45歳からの「寝ても取れない疲れ」の原因は脳疲労?漢方で心身のバランスを取り戻す

「最近、寝ても疲れが取れない…」
45歳を過ぎた頃から、このように感じることはありませんか?それはもしかしたら、脳の疲労が原因かもしれません。脳の疲労は、身体の疲れだけでなく、心の不調にもつながることがあります。

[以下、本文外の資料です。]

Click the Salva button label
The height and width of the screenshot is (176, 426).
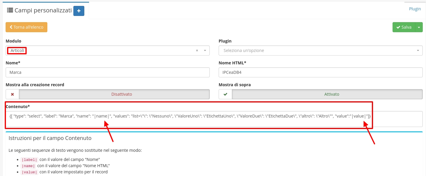(406, 27)
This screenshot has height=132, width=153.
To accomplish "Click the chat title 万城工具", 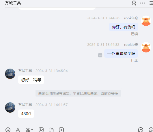I will point(13,3).

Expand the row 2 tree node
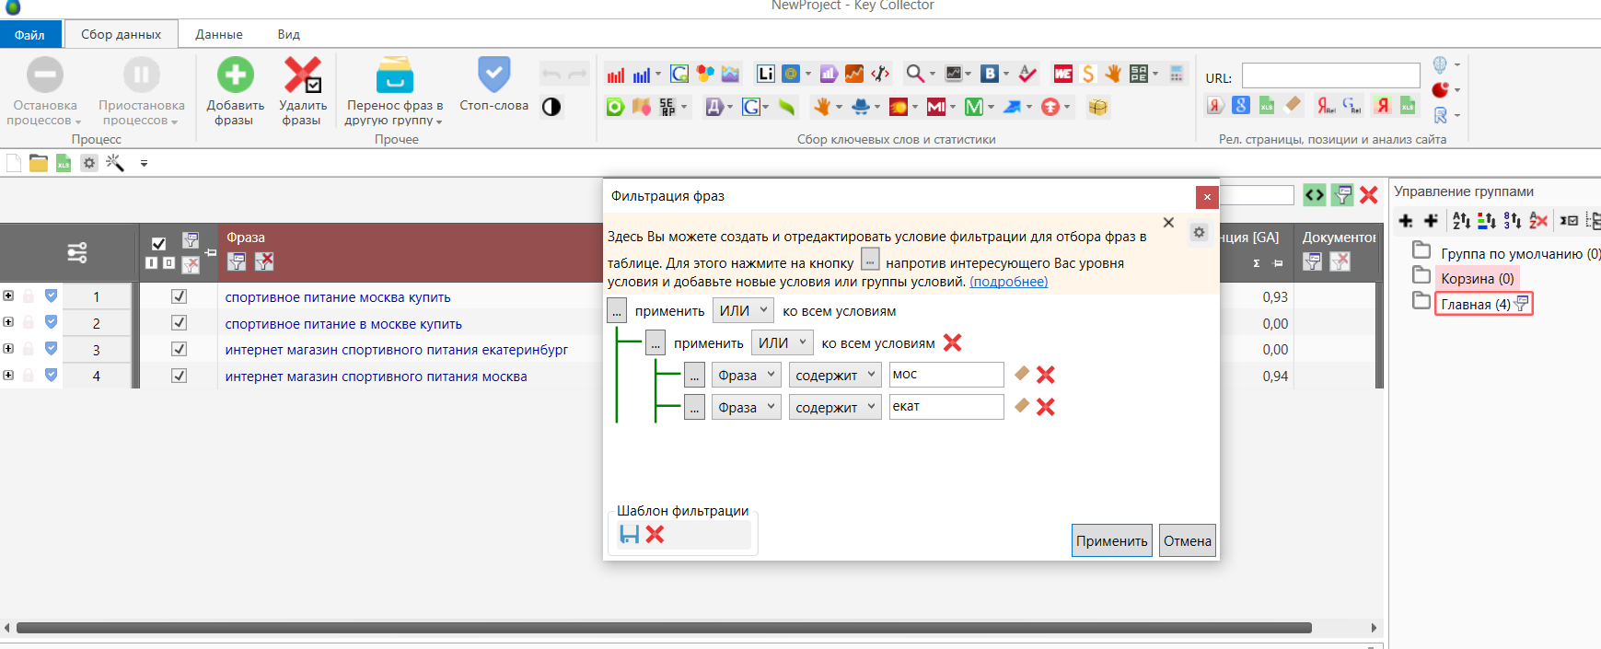[x=8, y=322]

この記事では、脳疲労の原因やメカニズム、そして漢方薬がどのようにアプローチできるのかについて詳しく解説していきます。
1. 脳疲労とは?
脳疲労とは、脳が過度に活動し、休息が不十分な状態を指します。現代社会では、常に情報過多な環境に身を置いているため、脳が休む暇なく働いている状態になりやすいです。
2. 脳疲労のサイン
寝ても疲れが取れない
集中力が続かない
イライラしやすくなった
不安を感じやすい
頭痛やめまいがする
消化不良や便秘
慢性的な肩こりや首こり
これらの症状に複数当てはまる場合は、脳疲労の可能性を考慮しましょう。
3. 脳疲労の原因
脳疲労には、以下のような様々な原因が考えられます。
情報過多な環境: スマートフォンやパソコンなど、常に情報に触れている状態は、脳を常に刺激し、疲労を蓄積させます。
ストレス: 仕事や人間関係のストレスは、脳の神経伝達物質のバランスを崩し、脳疲労を引き起こします。
睡眠不足: 睡眠は、脳を休ませ、疲労を回復させるために非常に重要です。睡眠不足は、脳疲労を悪化させる大きな要因となります。
不規則な生活: 食事の時間や睡眠時間などが不規則だと、体内時計が乱れ、脳の働きも悪くなります。
腸内環境の乱れ: 腸と脳は密接に繋がっており、腸内環境の乱れは脳の機能にも影響を与えます。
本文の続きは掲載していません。